Rewrite the rows from the line with "Where should I click to: Collapse" up to and including the line with "click(517, 168)", requests included, and shift every number in the answer coordinates by -66.

============================================================

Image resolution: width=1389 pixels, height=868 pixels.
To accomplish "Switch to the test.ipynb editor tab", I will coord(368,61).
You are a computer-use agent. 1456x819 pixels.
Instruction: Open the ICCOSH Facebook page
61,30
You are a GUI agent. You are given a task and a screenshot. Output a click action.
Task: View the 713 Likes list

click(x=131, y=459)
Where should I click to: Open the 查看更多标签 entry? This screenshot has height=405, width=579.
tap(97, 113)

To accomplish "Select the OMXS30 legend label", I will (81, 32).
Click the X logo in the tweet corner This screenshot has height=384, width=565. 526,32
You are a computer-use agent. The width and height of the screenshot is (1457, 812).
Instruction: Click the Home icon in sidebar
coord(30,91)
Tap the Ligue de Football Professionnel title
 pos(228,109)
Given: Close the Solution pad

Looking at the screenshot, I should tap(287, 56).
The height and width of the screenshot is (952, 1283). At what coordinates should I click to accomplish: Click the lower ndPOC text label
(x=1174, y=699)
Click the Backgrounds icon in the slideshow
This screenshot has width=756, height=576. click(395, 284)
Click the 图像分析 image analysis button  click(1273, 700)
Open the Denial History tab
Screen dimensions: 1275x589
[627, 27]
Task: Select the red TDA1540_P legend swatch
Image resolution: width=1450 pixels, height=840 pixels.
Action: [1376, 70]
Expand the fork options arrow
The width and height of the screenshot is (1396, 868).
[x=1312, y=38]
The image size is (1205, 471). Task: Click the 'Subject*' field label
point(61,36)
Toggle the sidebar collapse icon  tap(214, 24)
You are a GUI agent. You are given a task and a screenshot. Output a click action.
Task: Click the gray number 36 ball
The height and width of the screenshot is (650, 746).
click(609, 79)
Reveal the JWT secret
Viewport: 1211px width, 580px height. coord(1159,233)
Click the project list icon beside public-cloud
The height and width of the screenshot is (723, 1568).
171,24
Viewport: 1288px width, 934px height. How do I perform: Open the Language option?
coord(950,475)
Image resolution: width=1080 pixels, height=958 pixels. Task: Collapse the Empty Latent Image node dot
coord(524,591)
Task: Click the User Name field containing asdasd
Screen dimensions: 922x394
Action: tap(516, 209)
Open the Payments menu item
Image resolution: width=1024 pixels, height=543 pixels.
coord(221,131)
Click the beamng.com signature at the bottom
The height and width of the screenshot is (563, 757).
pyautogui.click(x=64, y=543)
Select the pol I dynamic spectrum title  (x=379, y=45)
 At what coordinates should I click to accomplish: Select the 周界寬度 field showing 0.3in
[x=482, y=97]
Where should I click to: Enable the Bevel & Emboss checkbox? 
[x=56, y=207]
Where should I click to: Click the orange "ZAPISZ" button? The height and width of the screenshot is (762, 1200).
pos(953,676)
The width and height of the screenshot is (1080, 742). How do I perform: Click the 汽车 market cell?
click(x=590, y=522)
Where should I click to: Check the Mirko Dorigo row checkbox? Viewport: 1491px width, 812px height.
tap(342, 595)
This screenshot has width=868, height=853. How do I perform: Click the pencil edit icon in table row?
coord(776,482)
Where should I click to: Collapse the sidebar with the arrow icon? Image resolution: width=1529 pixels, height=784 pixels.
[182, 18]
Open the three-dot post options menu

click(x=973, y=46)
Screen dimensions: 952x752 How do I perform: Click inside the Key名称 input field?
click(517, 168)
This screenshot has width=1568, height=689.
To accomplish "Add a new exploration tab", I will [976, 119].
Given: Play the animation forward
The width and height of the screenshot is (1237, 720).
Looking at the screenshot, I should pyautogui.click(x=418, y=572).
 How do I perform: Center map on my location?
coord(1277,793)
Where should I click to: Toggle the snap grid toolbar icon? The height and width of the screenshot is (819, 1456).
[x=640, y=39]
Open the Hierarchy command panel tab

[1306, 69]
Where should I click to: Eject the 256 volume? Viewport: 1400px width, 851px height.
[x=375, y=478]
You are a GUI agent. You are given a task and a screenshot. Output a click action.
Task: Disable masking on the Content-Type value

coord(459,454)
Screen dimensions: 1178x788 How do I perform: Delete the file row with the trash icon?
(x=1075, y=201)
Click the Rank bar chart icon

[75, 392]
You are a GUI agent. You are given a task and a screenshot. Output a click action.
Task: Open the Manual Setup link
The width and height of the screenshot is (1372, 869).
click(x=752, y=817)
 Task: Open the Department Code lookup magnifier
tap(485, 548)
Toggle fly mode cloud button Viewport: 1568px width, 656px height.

============================================================

ANSWER FOR THIS EXERCISE |
Where should I click to: Collapse the sidebar with the arrow icon? Image resolution: width=1529 pixels, height=784 pixels.
[116, -48]
Open the three-dot post options menu

click(x=907, y=-20)
Screen dimensions: 952x752 How do I perform: Click inside the Key名称 input field?
click(451, 102)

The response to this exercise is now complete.